Message par JdeB » 27 sept. 2018, 08:33

Offenbach – Les Fées du Rhin (1864)
Opéra romantique en 4 actes
Livret de Charles Nuitter et Jacques Offenbach

Serenad Burcu Uyar – Laura / La Fée
Sébastien Droy – Franz
Marie Gautrot – Hedwig
Jean Luc Ballestra – Conrad von Wenckheim
Guilhem Worms – Gottfried
Marc Larcher –le paysan / premier mercenaire
Jean-Marc Bertre* – deuxième mercenaire

Pierre-Emmanuel Rousseau – mise en scène, décors et costumes
Gilles Gentner -- lumières
Charlotte Rousseau – vidéo

Chœur de l'Opéra de Tours*
Orchestre Symphonique Région Centre-Val de Loire/Tours
Benjamin Pionnier – direction musicale

Nouvelle production de l'Opéra de Tours, coproduction avec le Théâtre Orchestre Bienne Soleure.

Opéra de Tours, 30 septembre 2018



Créée le 4 février 1864 au Hofoperntheater de Vienne, la version allemande, Die Rheinnixen, n’est pas inconnue des Français, puisqu’on l’entendit en version de concert à Montpellier le 30 juillet 2002, avec un enregistrement discographique à la clé, puis à Lyon en 2004. Il a fallu tout de même attendre cette série de représentations scéniques réalisées sous la double égide de l’Opéra de Tours et du Palazetto Bru Zane pour que vive enfin la version française originale et intégrale d’un ouvrage qu’Offenbach ne parvint jamais à faire jouer dans sa patrie d’adoption.

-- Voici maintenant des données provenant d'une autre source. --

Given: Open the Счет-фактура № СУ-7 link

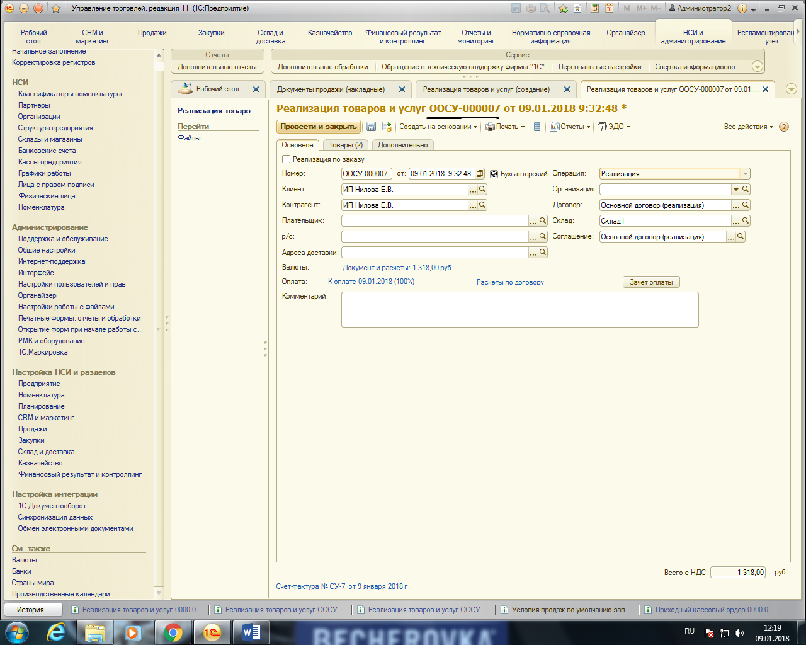Looking at the screenshot, I should (x=343, y=586).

Mélodies envoûtantes, atmosphères merveilleusement bien campées (la kermesse au Ier acte, le Rocher des Elfes et son magnifique ballet), rien ne manque à cet ouvrage des attendus du grand opéra romantique : ni les rapports familiaux tordus, ni même une scène de folie (cette fois-ci dévolue au ténor), ni une intrigue quelque peu tirée par les cheveux, ni un final doux-amer… ici battu en brèche au nom du réalisme. Il est vrai que ce dernier est bien maltraité par l’imagination de librettistes qui ne mégottent ni une invraisemblance, ni une aberration, ni des éléments fantastiques issus des contes d’Hoffman (le vrai !), de vieilles légendes et d’œuvres antérieures; on y retrouve certaines péripéties de Giselle, du Lac des fées d’Auber, et même de Il Trovatore, des Huguenots ou des Vêpres siciliennes !

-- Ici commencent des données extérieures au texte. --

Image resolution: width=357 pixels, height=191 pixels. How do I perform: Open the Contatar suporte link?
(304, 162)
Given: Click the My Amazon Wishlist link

En voici l’argument : dans une contrée ravagée par la guerre et les atrocités (guerres allemandes du XVIe siècle dans le livret, transposées ici dans les Balkans au XXe siècle), la paysanne Laura, fille d’Hedwig, pleure son fiancé absent. Elle retrouve son Frantz, devenu amnésique, parmi les reîtres du cruel Conrad qui ravage la région. Ce dernier, par cruauté, la force à chanter jusqu’à son trépas supposé, ignorant qu’elle est sa fille. (En effet, il avait autrefois trompé Hedwig par un faux mariage, avant de l’abandonner.) Par vengeance, le chasseur Gottfried (transformé en pope dans la présente production), épris de Laura, sert de guide aux lansquenets de Conrad et les entraîne dans la forêt, espérant les voir succomber aux sortilèges des elfes, esprits de jeunes filles mortes par amour. Cette même forêt dans laquelle Hedwig est aussi entrée, espérant revoir sa fille parmi les esprits. Laura sauvera ceux qu’elle aime des enchantements sylvestres, après avoir appris le secret de sa naissance et pardonné à son père et à son fiancé, lequel a finalement recouvré la mémoire grâce à elle. Ce sont ces mêmes chants des elfes qui les sauveront tous de la vengeance des soldats mutinés de Conrad… sauvetage ex machina refusé ici par un metteur en scène qui préfère suivre la cohérence de la violence plutôt que les sortilèges initiaux, en les reléguant dans une possible évasion onirique des personnages.

Ce livret alambiqué trouve un véritable liant grâce à l’intensité de la partition, qui alterne grands ensembles choraux, moments de bravoure et intimité. Au gré des cœurs palpitants des héros allant d’errances forestières en coups de théâtre, d’épanchements en désirs de vengeance ponctués de remontée mémorielle, d’échappées oniriques et de violence, on vibre à ce récit tout de bruits et de fureurs, de murmures et de bruissements, malgré une exposition un peu longuette. Si la tentation est grande de rechercher dans cet Offenbach la trace d’une œuvre en devenir, de guetter un trait, une inflexion, une réminiscence du grand opéra alla Weber, la saveur d’une scène de foule, l’incantation d’un mouvement de danse réutilisé ou un futur tropisme mortifère (chanter ne réussit guère aux héroïnes offenbachiennes…), on ne peut être qu’émerveillé par la richesse mélodique, la vigueur et la construction savante d’une partition vraiment enthousiasmante.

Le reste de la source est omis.